PROVIDED INFORMATION START

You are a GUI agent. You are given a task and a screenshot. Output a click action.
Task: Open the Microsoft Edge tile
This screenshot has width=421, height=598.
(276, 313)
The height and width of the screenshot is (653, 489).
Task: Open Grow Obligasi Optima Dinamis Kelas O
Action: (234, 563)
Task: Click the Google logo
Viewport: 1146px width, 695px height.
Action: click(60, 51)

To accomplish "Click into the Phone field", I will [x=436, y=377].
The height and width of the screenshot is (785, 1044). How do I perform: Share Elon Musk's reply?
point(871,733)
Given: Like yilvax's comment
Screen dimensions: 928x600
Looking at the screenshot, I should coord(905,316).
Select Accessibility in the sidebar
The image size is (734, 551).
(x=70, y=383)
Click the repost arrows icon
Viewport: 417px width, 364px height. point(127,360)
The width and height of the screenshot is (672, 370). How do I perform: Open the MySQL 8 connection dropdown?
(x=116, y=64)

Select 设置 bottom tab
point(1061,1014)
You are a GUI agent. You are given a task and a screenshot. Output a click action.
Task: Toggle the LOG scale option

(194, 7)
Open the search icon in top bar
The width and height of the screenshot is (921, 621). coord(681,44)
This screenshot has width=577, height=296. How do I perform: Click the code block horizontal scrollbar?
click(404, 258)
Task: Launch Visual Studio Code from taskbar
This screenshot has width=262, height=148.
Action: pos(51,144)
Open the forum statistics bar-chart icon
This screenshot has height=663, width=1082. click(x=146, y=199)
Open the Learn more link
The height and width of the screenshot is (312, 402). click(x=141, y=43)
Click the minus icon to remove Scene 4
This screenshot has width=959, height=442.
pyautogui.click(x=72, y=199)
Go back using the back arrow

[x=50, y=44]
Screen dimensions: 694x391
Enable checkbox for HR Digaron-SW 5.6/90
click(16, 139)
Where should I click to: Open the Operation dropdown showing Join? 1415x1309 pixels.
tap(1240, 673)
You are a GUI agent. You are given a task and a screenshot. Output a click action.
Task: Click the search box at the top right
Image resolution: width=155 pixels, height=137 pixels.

PROVIDED INFORMATION END

▶ _PROMPT_: The required output is the full set of entries, reproduced verbatim.

▶ _WRITTEN ANSWER_:
You are a GUI agent. You are given a task and a screenshot. Output a click action.
Task: Open the Microsoft Edge tile
This screenshot has width=421, height=598.
(276, 313)
The height and width of the screenshot is (653, 489).
Task: Open Grow Obligasi Optima Dinamis Kelas O
Action: (234, 563)
Task: Click the Google logo
Viewport: 1146px width, 695px height.
Action: click(60, 51)

To accomplish "Click into the Phone field", I will [x=436, y=377].
The height and width of the screenshot is (785, 1044). How do I perform: Share Elon Musk's reply?
point(871,733)
Given: Like yilvax's comment
Screen dimensions: 928x600
Looking at the screenshot, I should coord(905,316).
Select Accessibility in the sidebar
The image size is (734, 551).
(x=70, y=383)
Click the repost arrows icon
Viewport: 417px width, 364px height. point(127,360)
The width and height of the screenshot is (672, 370). How do I perform: Open the MySQL 8 connection dropdown?
(x=116, y=64)

Select 设置 bottom tab
point(1061,1014)
You are a GUI agent. You are given a task and a screenshot. Output a click action.
Task: Toggle the LOG scale option

(194, 7)
Open the search icon in top bar
The width and height of the screenshot is (921, 621). coord(681,44)
This screenshot has width=577, height=296. How do I perform: Click the code block horizontal scrollbar?
click(404, 258)
Task: Launch Visual Studio Code from taskbar
This screenshot has width=262, height=148.
Action: pos(51,144)
Open the forum statistics bar-chart icon
This screenshot has height=663, width=1082. click(x=146, y=199)
Open the Learn more link
The height and width of the screenshot is (312, 402). click(x=141, y=43)
Click the minus icon to remove Scene 4
This screenshot has width=959, height=442.
pyautogui.click(x=72, y=199)
Go back using the back arrow

[x=50, y=44]
Screen dimensions: 694x391
Enable checkbox for HR Digaron-SW 5.6/90
click(16, 139)
Where should I click to: Open the Operation dropdown showing Join? 1415x1309 pixels.
tap(1240, 673)
You are a GUI agent. You are given a task and a screenshot. Output a click action.
Task: Click the search box at the top right
Image resolution: width=155 pixels, height=137 pixels.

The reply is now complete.